I am proud to say that Microsoft Open Technologies, Inc. has been working closely with the Windows Azure team and it has been a great journey together, exploring openness and taking interoperability to a new level. There is too much news in this release to cover in a single blog post, and I strongly suggest everyone attend the Meet Windows Azure event tomorrow, when Scott Guthrie and many others will provide a lot of additional information. At the same time, I would like to spend the next few paragraphs on some of the many facets of openness in Windows Azure, to further demonstrate how Windows Azure is living in interesting and exciting times.

Services and Partnerships

For one, I have to point out how all-encompassing the Windows Azure platform is becoming. We will talk in a minute about the support for IaaS, but I would like to draw your attention to how the Windows Azure platform has now announced a set of partnerships that will provide very compelling data services such as MySQL, CouchDB, and Apache Solr.
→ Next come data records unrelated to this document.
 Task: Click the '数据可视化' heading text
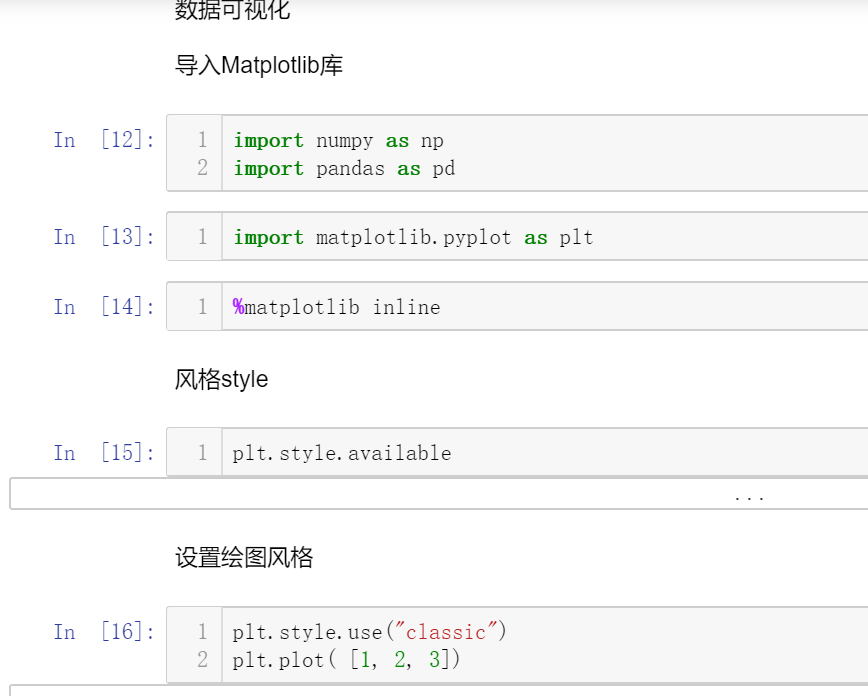click(232, 11)
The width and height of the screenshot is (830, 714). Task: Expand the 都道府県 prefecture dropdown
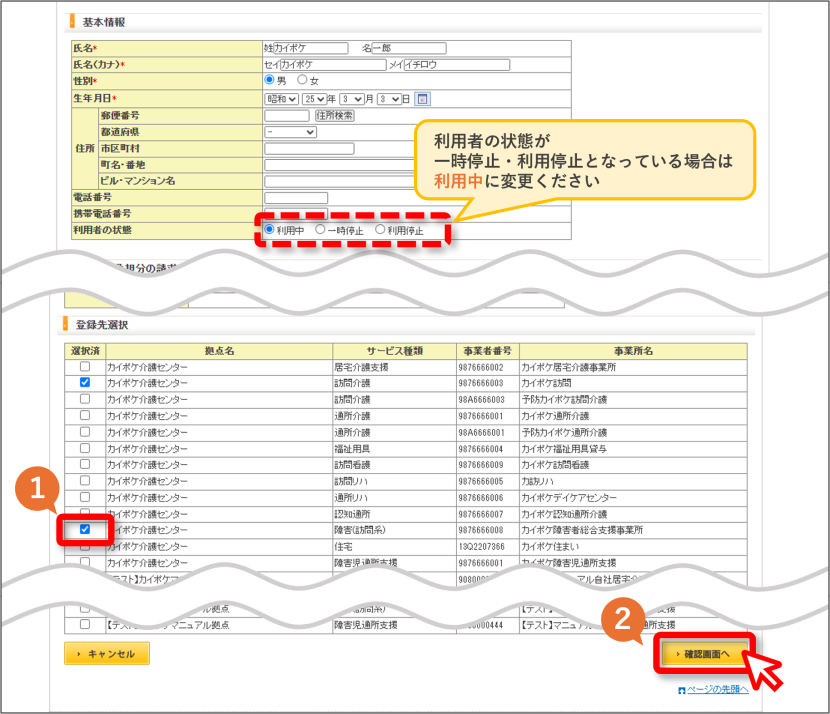click(x=291, y=132)
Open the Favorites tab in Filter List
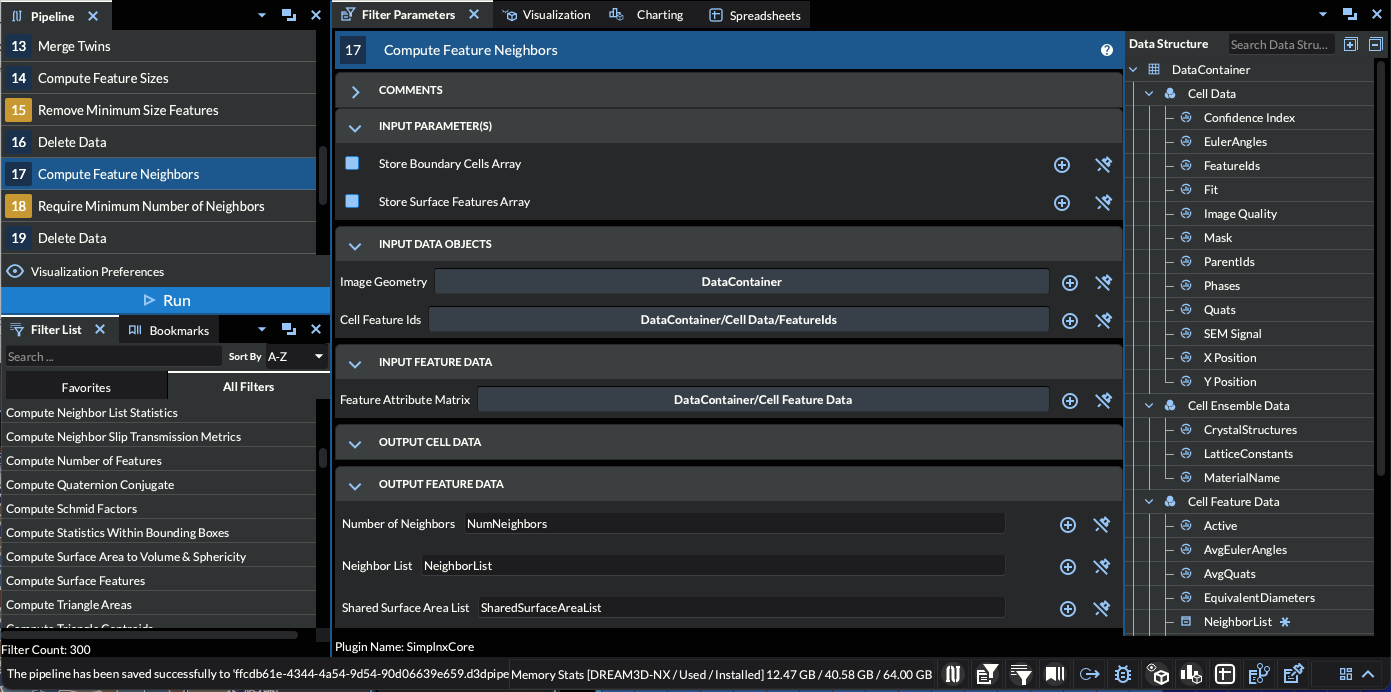The height and width of the screenshot is (692, 1391). coord(86,387)
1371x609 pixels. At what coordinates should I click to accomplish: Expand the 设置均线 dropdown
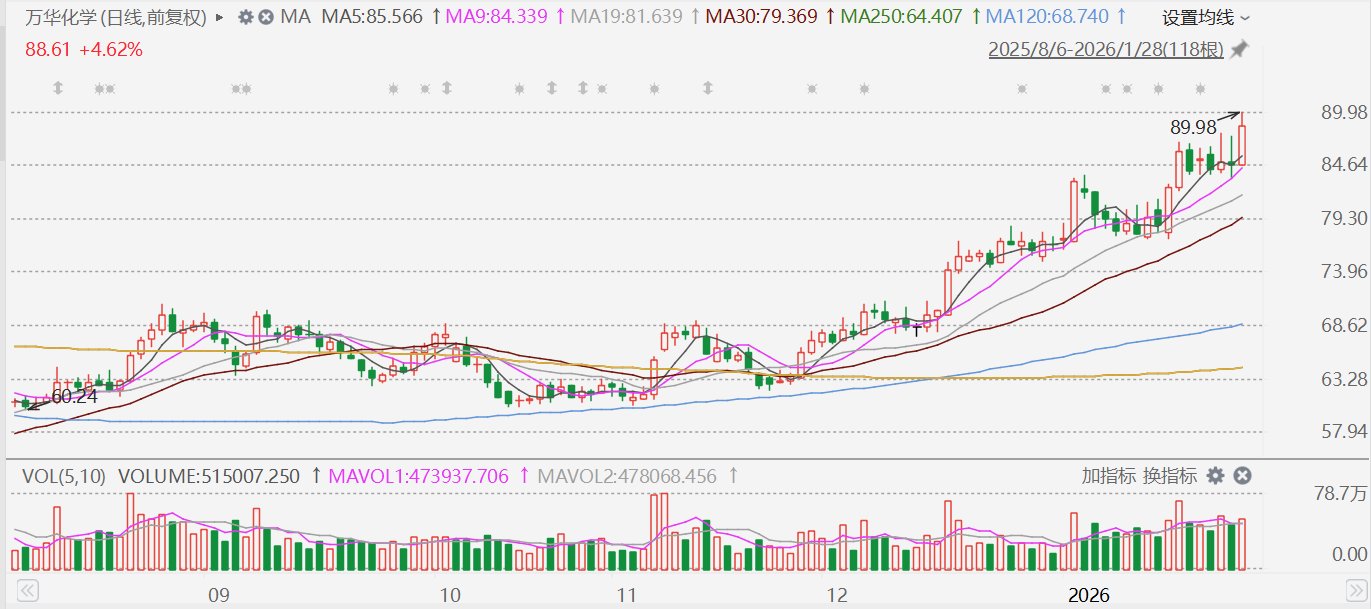pyautogui.click(x=1205, y=17)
Those services can be enjoyed by PaaS and IaaS developers and come from the leading industry experts in the field: Microsoft is partnering with leading companies such as Cleardb, Cloudant and Lucid Imagination to provide true data-as-a-service and enable developers and customers to build applications at scale without the worry of provisioning and maintaining their databases. At the same time we and our partners addressed the needs of those who prefer to run software independently in their own PaaS and/or IaaS instances, providing easy installation packages of Windows Azure-optimized versions of Apache CouchDB and Apache Solr. Last but not least, we worked with 10gen to improve the installation experience of MongoDB on Windows Azure that was originally announced in December, and we are looking forward to building a great experience for Windows Azure MongoDB users. 
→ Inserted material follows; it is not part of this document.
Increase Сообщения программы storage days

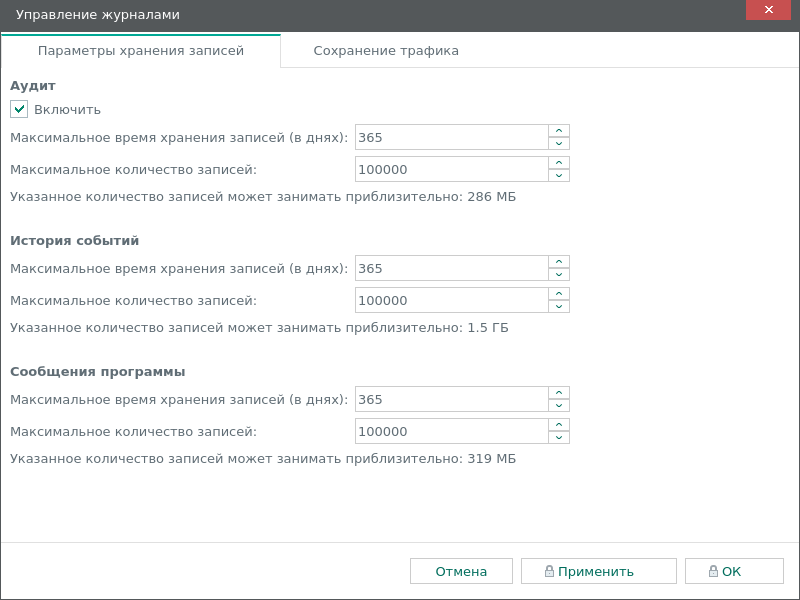click(x=559, y=393)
More importantly, both Microsoft and our partners are committed to always maintain full compatibility with the underlying Open Source applications so that our customers can always rest assured their data will work everywhere. With these technologies joining the existing pool of Windows Azure SQL Database and Apache Hadoop, Windows Azure is leading by leaps and bounds when it comes to data.

OSS on Windows Azure

If Windows Azure databases are now a few clicks away, applications are far from being out in the cold. The announcement of Windows Azure Web Sites – a hosting framework for Web apps that will work across both Windows Azure and private-cloud datacenters – unveils amazing opportunities to run popular Open Source applications in Windows Azure: be it WordPress or Drupal, Joomla or Umbraco, DotNetNuke or PHPBB, or one of the many apps in the Web Sites gallery, it has never been easier to deploy applications on the Windows Azure platform. And I can’t wait for developers to try the new releases of the Windows Azure open source SDKs (now including Python in addition to .NET, Java, PHP and Node.js) as well as the integration with Git.
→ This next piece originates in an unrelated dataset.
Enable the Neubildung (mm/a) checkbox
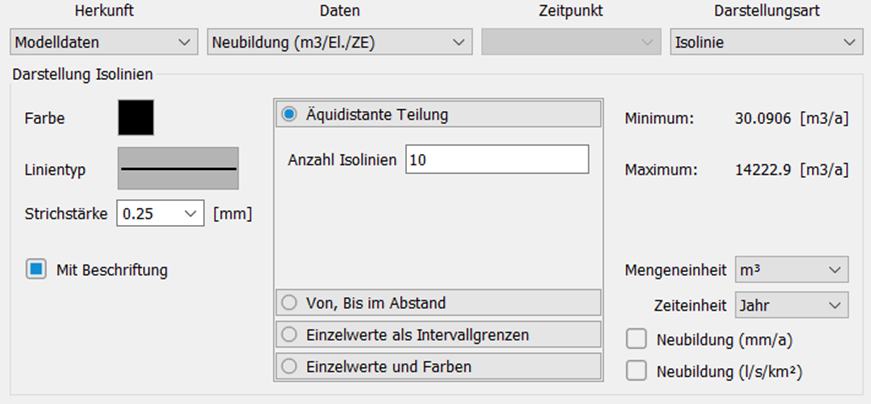871x404 pixels. click(x=636, y=340)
We are also releasing a major update to the Windows Azure Plugin for Eclipse with Java (by Microsoft Open Technologies that includes a number of user feedback-driven improvements. Among them is a significantly revamped deployment experience contributed by GigaSpaces Technologies Ltd, an established leader in helping enterprises move their Java applications to the cloud, who has recently joined in the development work behind the plugin. Their impressive “publish to cloud” wizard makes it much easier for Windows Azure developers working with Java to deploy their projects to the Windows Azure cloud directly from Eclipse. Read the more detailed blog post from Martin Sawicki that covers the Eclipse plugin in more detail.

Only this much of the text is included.